The regular legislative session has ended, and one of its greatest accomplishments was a unanimously passed bill barring local municipalities from banning natural gas connections. Act 46 is crucial for Louisiana’s economic recovery and growth.

While domestic natural gas has helped power America’s energy revolution and provides clean, low-cost energy to millions, some cities, towns, and counties in California and New York have enacted shortsighted bands on natural gas connections. Fortunately, Louisiana has followed the lead of Arizona, Oklahoma and Tennessee to ensure municipalities do not do the same here.
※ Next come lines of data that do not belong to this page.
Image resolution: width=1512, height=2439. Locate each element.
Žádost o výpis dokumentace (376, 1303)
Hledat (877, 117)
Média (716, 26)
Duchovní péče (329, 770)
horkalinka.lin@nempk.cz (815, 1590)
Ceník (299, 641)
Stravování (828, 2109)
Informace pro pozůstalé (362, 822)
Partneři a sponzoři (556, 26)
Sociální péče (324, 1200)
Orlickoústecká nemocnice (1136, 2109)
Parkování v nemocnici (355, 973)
Thanks in large part to hard-working people in Louisiana, America has surpassed Russia and Saudi Arabia to become the world’s top producer of natural gas and oil; we have helped to position our country to become a net energy exporter. According to the nonprofit Empowerment Alliance, as a result of the abundance of clean natural gas, natural gas powers over 30% of America’s energy needs and we have reduced our energy trade deficit by 87%. Because of natural gas, America is well on its way to energy independence — a boon for our national and economic security.

Data at home is more striking. In 2018, the most current available data, nearly 1 million Louisiana residences and businesses relied on natural gas and nearly 33% of our homes used natural gas for their heating needs. Moreover, a whopping 69% used natural gas for electricity — the fifth-highest rate in the country.

The low-cost nature of natural gas is most critical for our working poor and low-income families. Households that use natural gas for heating, cooking and other utilities pay an average of $879 less per year compared to homes using electricity. In Louisiana, where nearly 20% of our people live below the poverty line, such savings can have a dramatic and life-changing impact.

What’s more, because it is a clean alternative to oil and coal and a far more efficient option than renewables like wind and solar, natural gas is contributing to cleaner air in Louisiana and across our country. The U.S. is enjoying its best air quality in the last half-century due in part to the rise of natural gas. Louisiana has experienced similar results on a smaller scale: From 2007 to 2017, carbon emissions fell by nearly 5%.

I applaud our lawmakers for prioritizing this critical legislation. By acting to protect consumers from natural gas bans, all levels of state government have done a great service for Louisiana’s residents.